» **ОТРЫВОК**
______________________________
Характерно позднейшее показание одного из главных следователей по Ленинградскому делу, завершившемуся 29-30 сентября 1950 года судом: "... Абакумов (министр ГБ.- В. К.) меня строго предупредил, чтобы на суде не было упомянуто имя Жданова. "Головой отвечаешь",- сказал он"21. Едва ли будет натяжкой заключение, что Жданова числили в "обвиняемых", но решили, поскольку он умер, изъять его имя из дела...
Правда, в 1951-1952 годах вопрос о смерти Жданова приобрел совсем иной оборот... Но об этом еще пойдет речь; здесь же необходимо вернуться к началу нашего разговора о знаменитом Постановлении,- к утверждению, что оно вовсе не было исходным пунктом борьбы с "антипатриотизмом", хотя до сих пор многие бездумно придерживаются этой версии. В ряде исследований основательно доказано, что атака на ленинградские журналы явилась первой стадией именно Ленинградского дела, которое по свидетельствам Молотова и Хрущева было жестокой акцией против того, что разоблачалось как "русский национализм"22 (а отнюдь не "антипатриотизм").
______________________________
» **НАБОР ДАННЫХ**
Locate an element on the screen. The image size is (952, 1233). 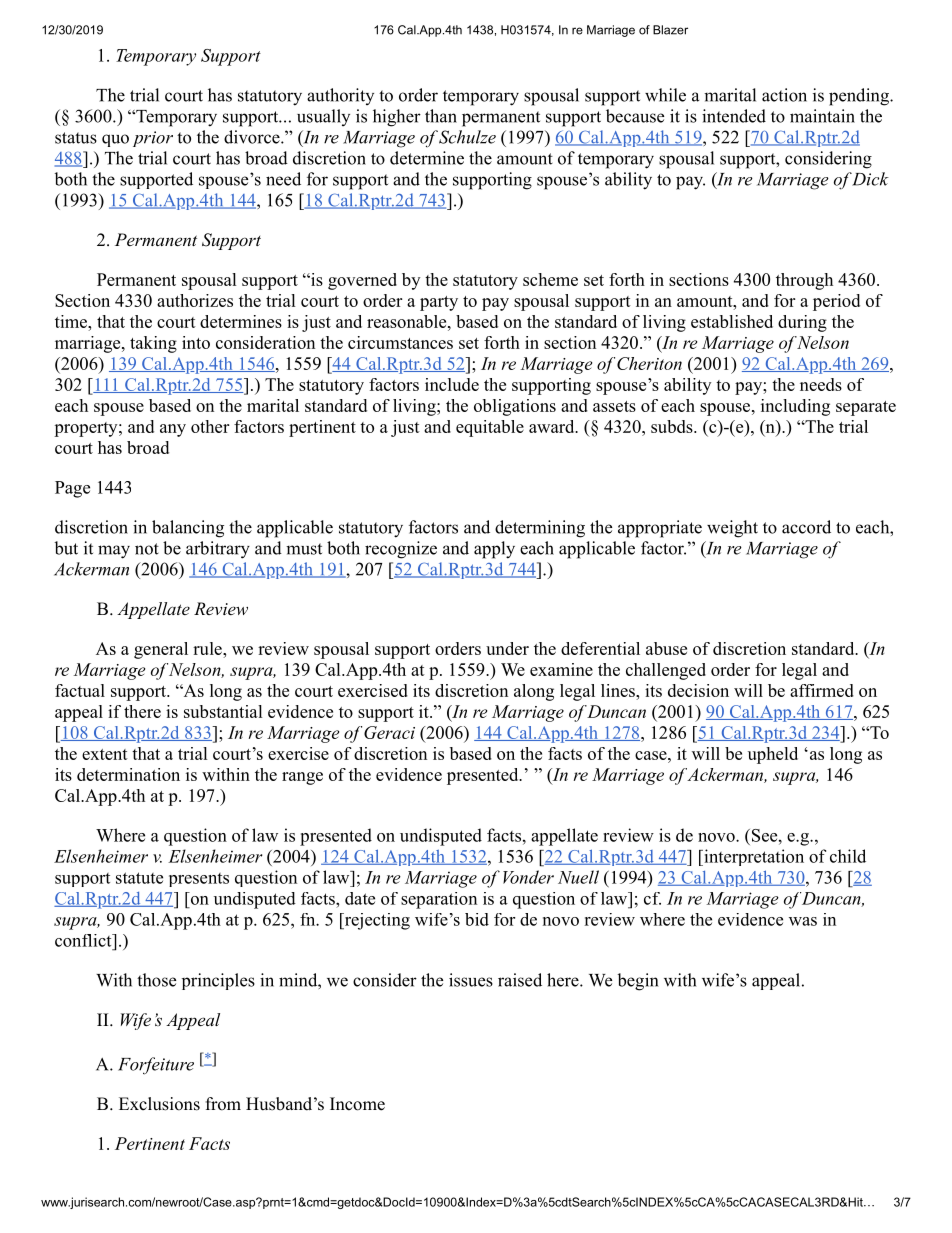
prior is located at coordinates (153, 139).
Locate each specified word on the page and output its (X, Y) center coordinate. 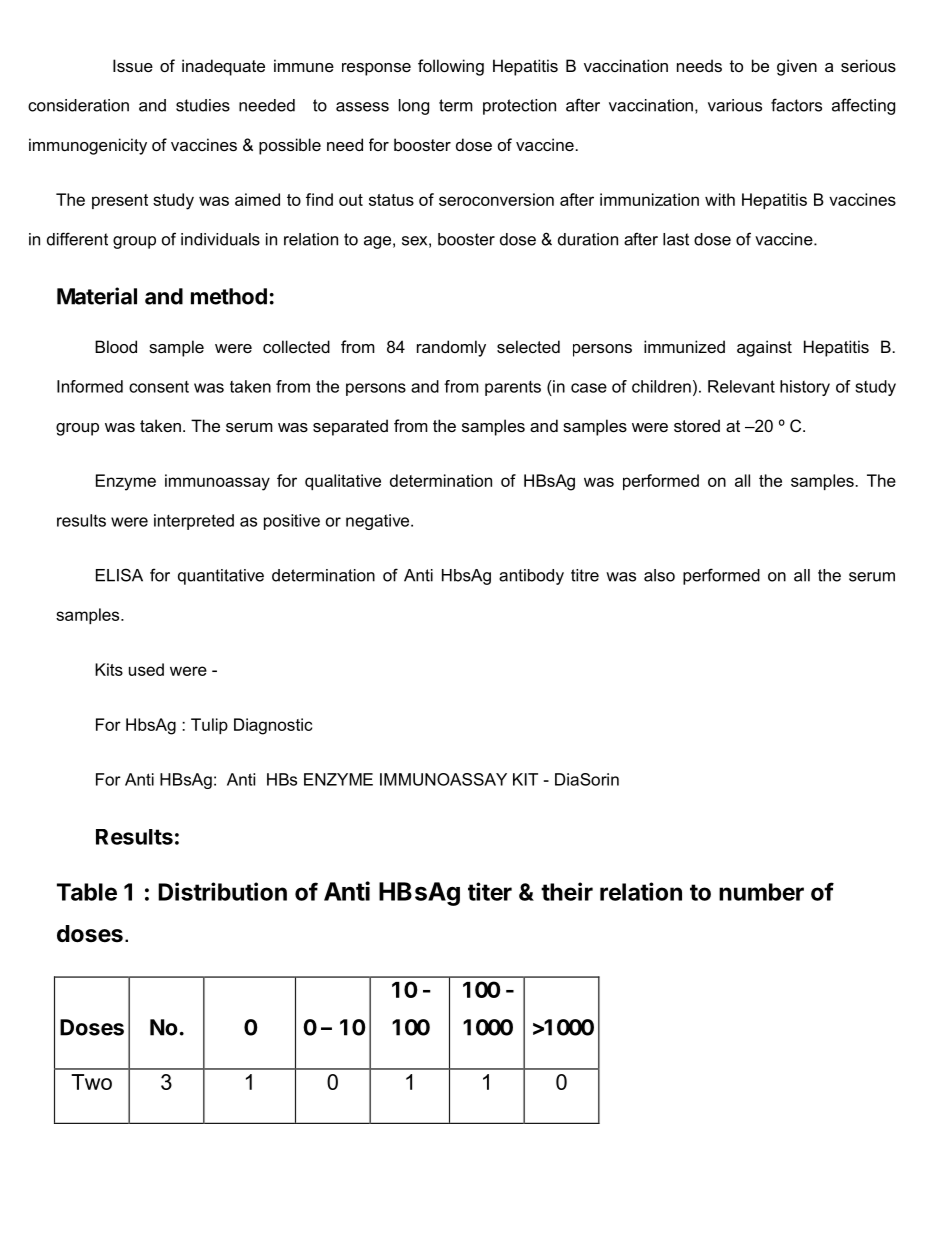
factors (796, 105)
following (451, 67)
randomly (451, 348)
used (146, 669)
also (659, 575)
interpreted (194, 522)
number (761, 892)
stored (697, 425)
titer (490, 891)
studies (203, 105)
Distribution (222, 891)
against (764, 348)
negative (379, 522)
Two (91, 1082)
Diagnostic (273, 726)
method (229, 296)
______________________________
» **ЧТО НУЖНО СДЕЛАТЬ**
**A)** Верните из отрывка дословно фрагмент от «Характерно позднейшее показание» до «имя из дела...».
**B)** Какого числа завершилось судом Ленинградское дело, согласно отрывку?

» **ОТВЕТЫ К ЗАДАНИЯМ**
**A)**
Характерно позднейшее показание одного из главных следователей по Ленинградскому делу, завершившемуся 29-30 сентября 1950 года судом: "... Абакумов (министр ГБ.- В. К.) меня строго предупредил, чтобы на суде не было упомянуто имя Жданова. "Головой отвечаешь",- сказал он"21. Едва ли будет натяжкой заключение, что Жданова числили в "обвиняемых", но решили, поскольку он умер, изъять его имя из дела...

**B)** 29-30 сентября 1950 года.